Try it:
Working from the entries below, tally each line that holds "width". Give the tally and nothing else.

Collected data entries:
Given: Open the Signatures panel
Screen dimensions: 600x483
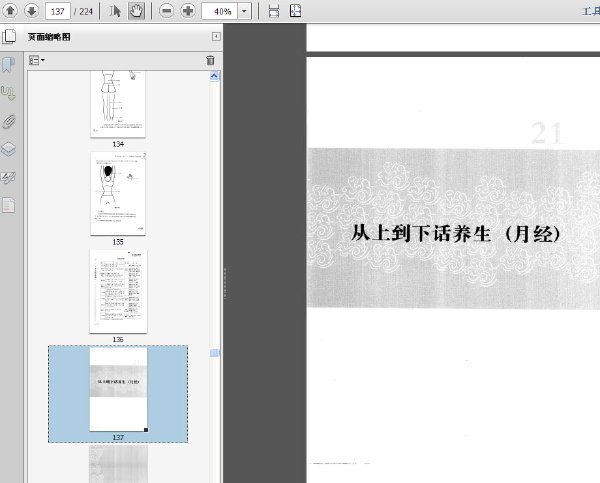Looking at the screenshot, I should tap(8, 178).

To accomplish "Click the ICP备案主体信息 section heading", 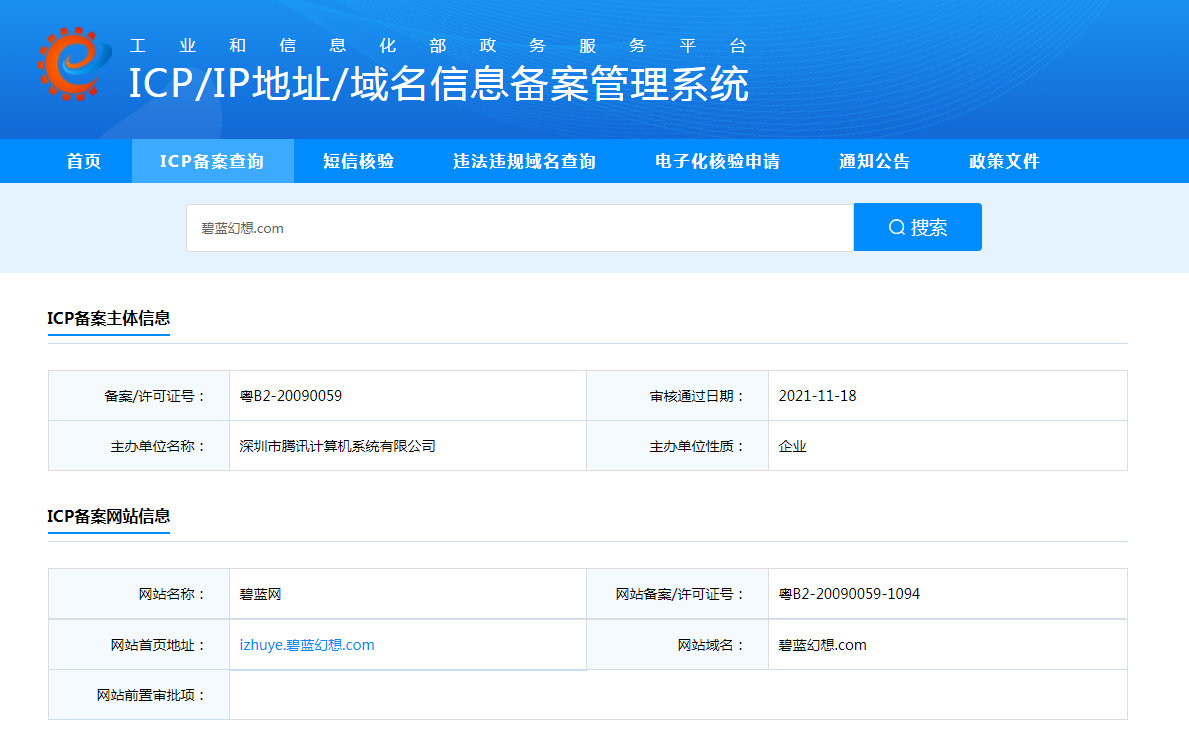I will (x=108, y=317).
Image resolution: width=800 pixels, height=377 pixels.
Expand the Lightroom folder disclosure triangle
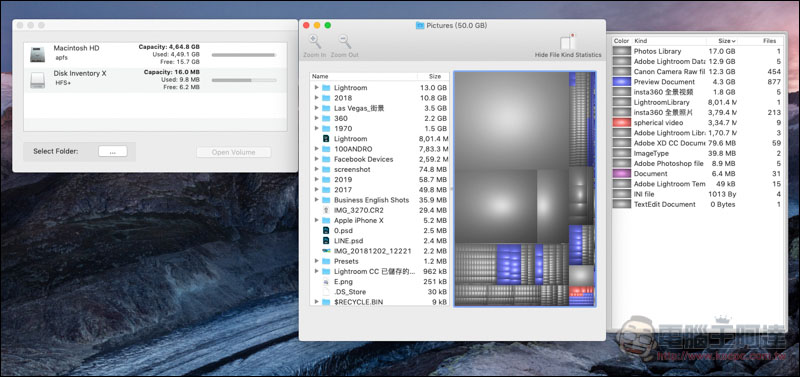pyautogui.click(x=316, y=88)
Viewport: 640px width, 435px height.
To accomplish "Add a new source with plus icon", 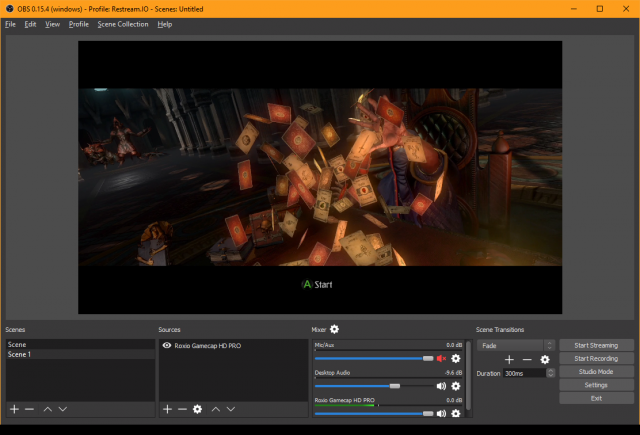I will [167, 409].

Completed task:
2